Where does dacomitinib (Vizimpro) fit in this paradigm?

Dacomitinib is a second-generation irreversible binder to the TKI for EGFR, and it was shown, compared with a first-generation agent, to prolong PFS and OS. [Dacomitinib] is a little more toxic, and two-thirds of patients required dose reductions. They did a follow-up study measuring blood levels of the dacomitinib-treated patients, and it seems like those who were able to maintain the original dose had less blood levels. Therefore, it may be a metabolism issue for those patients. Having dose reductions didn't correlate with inferior outcomes. The PFS and OS were very similar, whether patients required a dose reduction or not.

[Dacomitinib] is not designed to treat T790M, and it would be used likely in a sequential fashion—in which dacomitinib would be followed by T790M mutation testing, and then patients would receive osimertinib if [T790M] is noted upon progression. The FLAURA trial showed that about 30% of patients in both arms were not able to go on to receive any subsequent therapy. That is the inherent risk of playing the crossovers design with the T790M mutation.

Are there other emerging agents or treatment approaches that you would like to highlight?
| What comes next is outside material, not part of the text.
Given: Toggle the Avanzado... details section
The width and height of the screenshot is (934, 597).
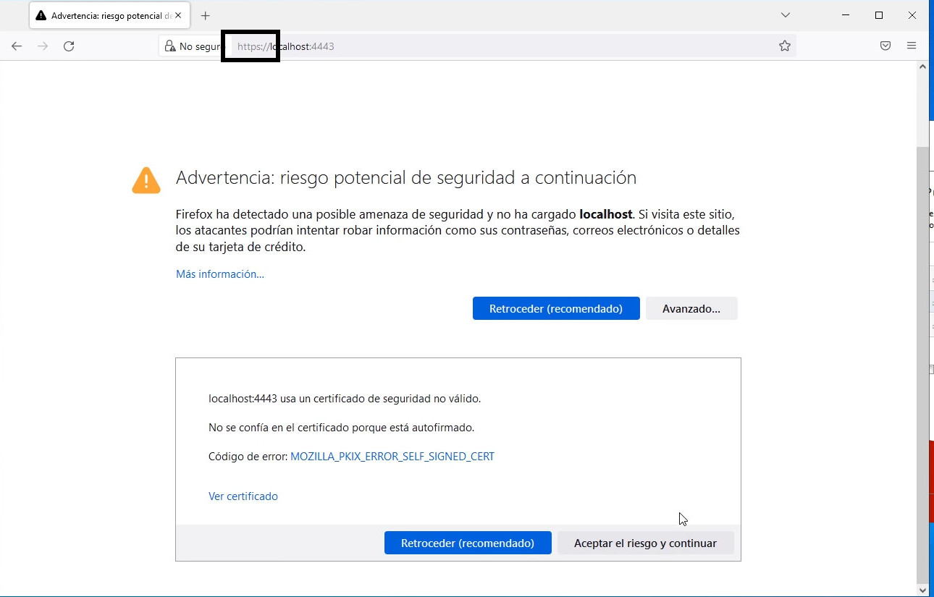Looking at the screenshot, I should (x=691, y=308).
We can talk about adding chemotherapy to TKIs as a strategy. A large trial that was conducted in India showed a benefit to adding carboplatin and pemetrexed to gefitinib as a frontline treatment. Those data are also trying to be replicated with our later-generation osimertinib, but it's too soon to tell if adding chemotherapy would also help patients with newly diagnosed EGFR [mutations].
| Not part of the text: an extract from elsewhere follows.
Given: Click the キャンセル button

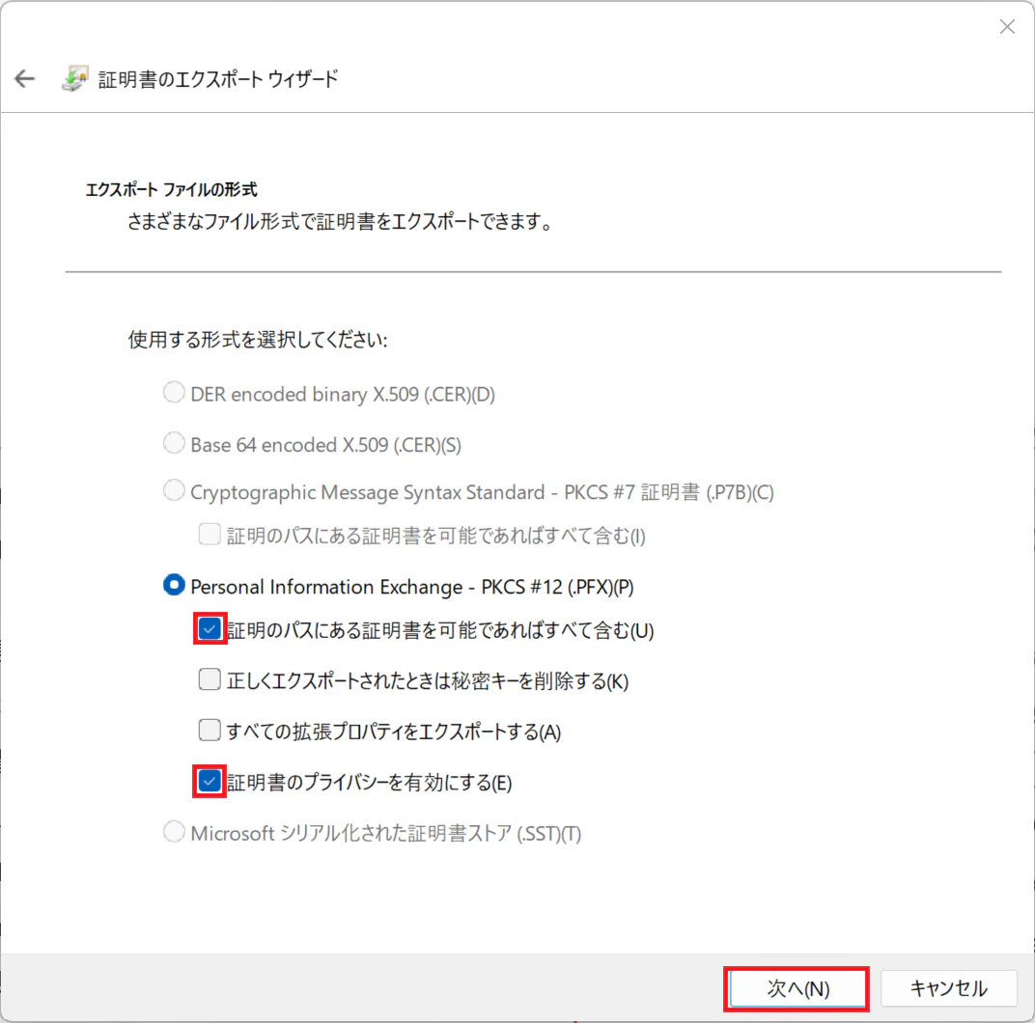Looking at the screenshot, I should [x=948, y=988].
  1. Ramalingam SS, Gray JE, Ohe Y, et al. Osimertinib vs comparator EGFR-TKI as first-line treatment for EGFRm advanced NSCLC (FLAURA): final overall survival analysis. Ann Oncol. 2019;30(suppl_5). doi: 10.1093/annonc/mdz394.076.
  2. Nakagawa K, Garon EB, Seto T, et al. Ramucirumab plus erlotinib in patients with untreated, EGFR-mutated, advanced non-small-cell lung cancer (RELAY): a randomised, double-blind, placebo-controlled, phase 3 trial [published online ahead of print October 4, 2019]. Lancet Oncol. doi: 10.1016/S1470-2045(19)30634-5.